Ultraviolet ink, that is, UV ink, uses ultraviolet radiation of a certain wavelength to polymerize and cure through an instantaneous photochemical reaction. UV curable inks were first applied to thick board printing in the United States in 1969. In 1971, Japan began to apply metal printing and self-adhesive printing. It is a type of environmentally friendly ink that has developed rapidly in recent years. It quickly occupies the packaging and printing market with its characteristics of instant curing, no volatile solvents, and simple and convenient application.
At present, in the production workshop of the xx business headquarters, the use of UV ink has occupied a large proportion. In order to make full use of the utility of UV ink, the following will introduce the basic composition of UV ink and UV light source in detail.
The main components of UV ink are polymerizable prepolymers, photosensitive monomers, and photoinitiators, and the auxiliary components are coloring pigments, fillers, additives (leveling agents, defoamers, polymerization inhibitors), etc.

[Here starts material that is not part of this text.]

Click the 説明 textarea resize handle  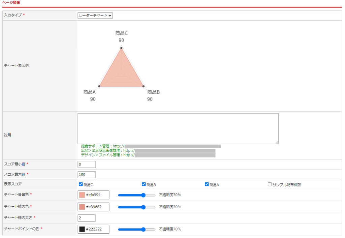click(277, 143)
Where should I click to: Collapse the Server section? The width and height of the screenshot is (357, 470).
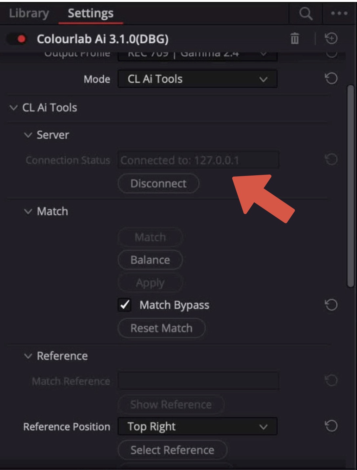pyautogui.click(x=28, y=135)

1. Polymeric prepolymer Polymeric prepolymer is an important component that determines the performance of UV varnish coating, and is the most basic component in UV ink. It is a film-forming substance, and its properties play an important role in the curing process and the properties of the ink film after curing. Generally classified according to the skeleton structure. Skeleton structure affects coating hardness, friction resistance, adhesion, light resistance, chemical resistance and water resistance, etc. Prepolymers, from a structural point of view, oligomers are all low-molecular resins containing "C=C" unsaturated double bonds, such as acryloyl, methacryloyl, vinyl, allyl, etc. There are mainly epoxy acrylate resins, polyurethane acrylate resins, polyester acrylate resins, polyether acrylate resins, polyacrylate resins, and unsaturated polyester resins. Under the same conditions, the photocuring speed of acrylic is the fastest, so most of the oligomers are acrylic resins.
2. Photosensitive monomer (reactive diluent)
UV ink and UV varnish need to adapt to the viscosity of the coating machine when coating. Generally, the viscosity of the prepolymer is reduced by adding 20% to 80% of the monomer, and the monomer itself polymerizes to form a cured film. part.
Reactive diluent, also called cross-linking monomer, is a functional monomer. Its function in ink is to adjust the viscosity, curing speed and cured film performance of ink. Reactive diluents also have "C=C" unsaturated double bonds in their structure, which can be acryloyl, methacryloyl, vinyl and allyl. In view of the faster photocuring speed of acryloyl, the reactive diluent currently used Most of the agents are acrylate monomers. Due to the different number of acryloyl groups, it can be divided into three types: monofunctional group, bifunctional group and multifunctional group. Functional group reactive diluents have different dilution effects and curing speeds. Generally speaking, the more functionality, the faster the curing speed, but the worse the dilution effect.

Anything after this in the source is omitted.